Data Protection Commission warns of dangers of ‘negative outcome’ from court cases

Regulator cites issue in latest risk register which identified eight challenges

The Data Protection Commission (DPC) has warned of the risk of getting taken to court and how a “negative outcome” for it could damage its reputation and drain its resources.

The DPC also raised concerns over a potential failure to secure and retain funding for its work and the challenges posed by a rapid expansion in its staff numbers.

The commission – which has previously admitted to being “acutely strained” by data protection cases involving giant multinationals – identified eight separate challenges in its latest risk register.

The risk that scored most highly was difficulty in securing enough Government funding and getting sanction for “key items of expenditure”.

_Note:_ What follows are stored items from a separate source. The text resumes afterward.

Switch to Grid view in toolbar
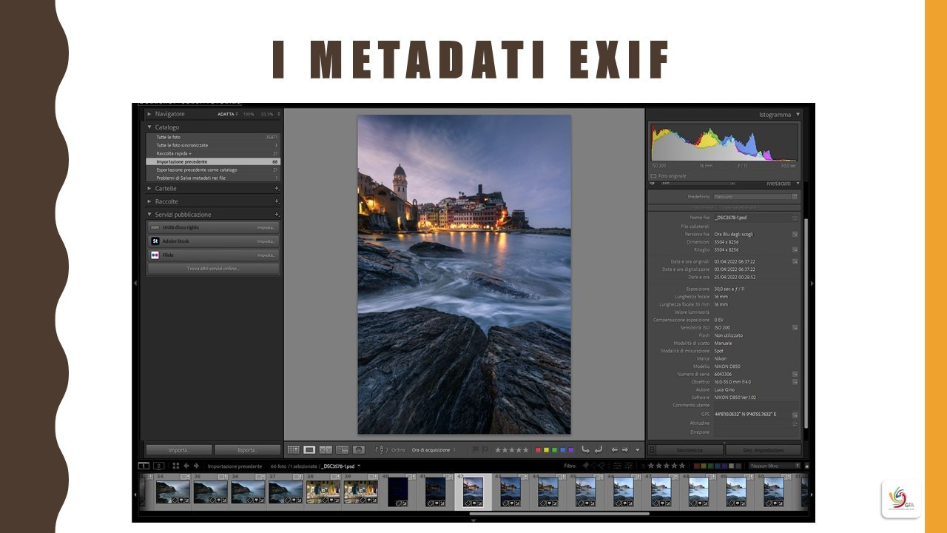Screen dimensions: 947x533 pos(294,449)
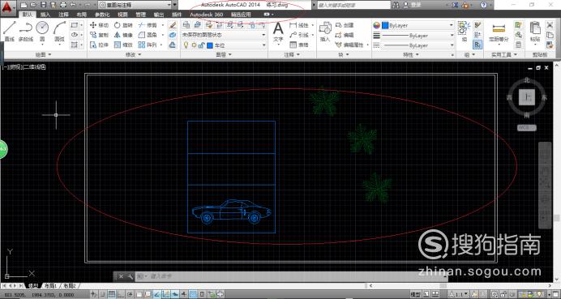Toggle the layer light bulb on/off icon

(x=186, y=45)
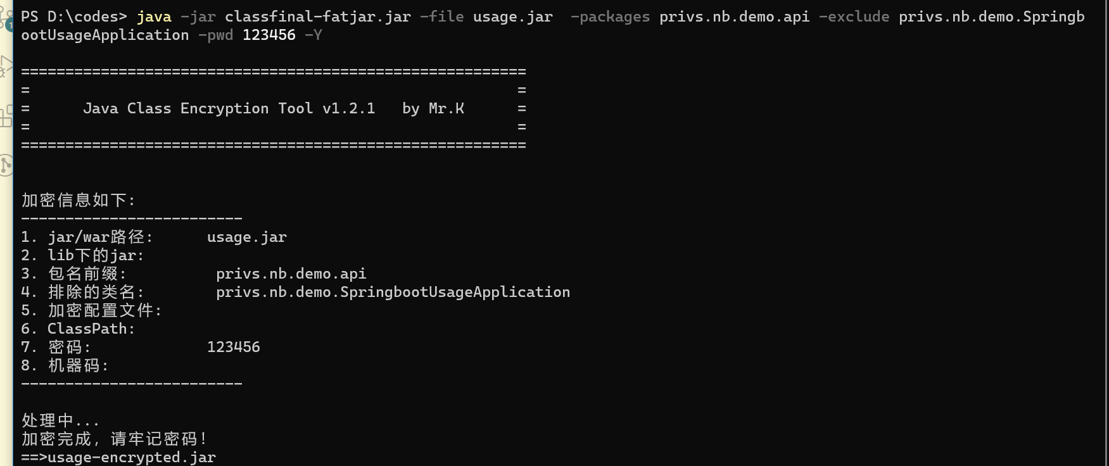Click the yellow java command word
Image resolution: width=1109 pixels, height=466 pixels.
pos(154,16)
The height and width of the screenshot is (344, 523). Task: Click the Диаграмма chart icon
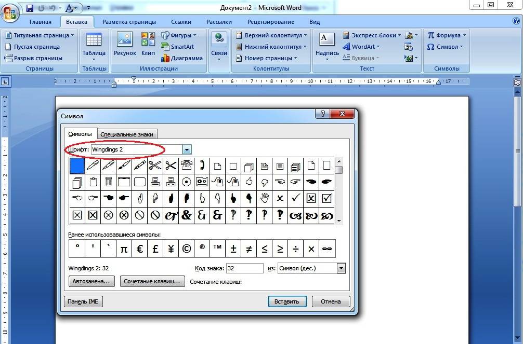[181, 58]
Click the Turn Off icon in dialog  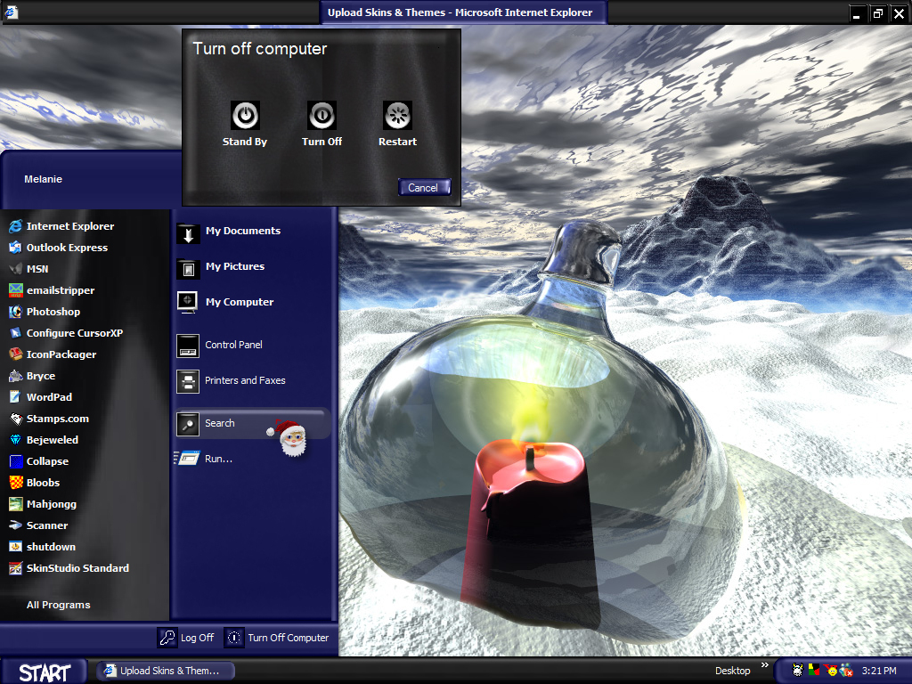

The register said this would affect its ability to achieve strategic objectives and meet its obligations under law.

Also deemed of higher risk were difficulties stemming from a rapidly expanding workforce, with staff numbers more than doubling over the past five years.

This risked putting strain on its accommodation, internal systems and strategies according to the register, which was released under the Freedom of Information Act.

The document warned of the challenges of recruiting and then retaining key staff with the corporate and regulatory knowledge to carry out its role.

The DPC said this was being tackled through targeted recruitment for general and specialist roles and that it was developing in-house human resources capacity and expertise.

It said: “Analysis at senior management level to forward plan staffing requirements across all levels and in each area to meet strategic objectives [is also taking place].”

The risk of losing a high-profile court case was flagged in the register both because of its “draw” on resources and the impact that failure would have from a “reputational perspective”.

The DPC said it had robust procedures in place to mitigate negative outcomes along with a legal services contract for complex cases.

It also recommended “recruitment of senior specialist staff to the legal unit to increase its capacity and in particular to create a senior litigation oversight role”.

The risk register warned as well of failures to effectively communicate its work leading to “misperceptions” about its effectiveness.

It said this had the ability to cause reputational damage both within Ireland and internationally because of its broad role in monitoring “Big Tech”.

The DPC said controls in place included ensuring “proactive communications” about its work here and abroad, as well as regular involvement in speaking events and other public engagements.

The register added: “Protocols [are] in place surrounding release of information regarding the work of the organisation across all levels.”

Also identified in the document was the risk of failing to put in place effective governance that could lead to missed targets and ineffective control of projects.

Asked about the register, the Data Protection Commission said it had nothing to add.